EXERCISE:
Each record beneath this sentence is to be transcribed exactly as it reads.

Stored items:
◇ ◇ ◇ ◇ ◇
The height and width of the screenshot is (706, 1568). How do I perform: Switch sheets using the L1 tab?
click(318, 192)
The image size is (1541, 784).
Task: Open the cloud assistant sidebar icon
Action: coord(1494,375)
◇ ◇ ◇ ◇ ◇
OUTPUT OF THE EXERCISE:
The height and width of the screenshot is (706, 1568). How do I perform: Switch sheets using the L1 tab?
click(318, 192)
The image size is (1541, 784).
Task: Open the cloud assistant sidebar icon
Action: coord(1494,375)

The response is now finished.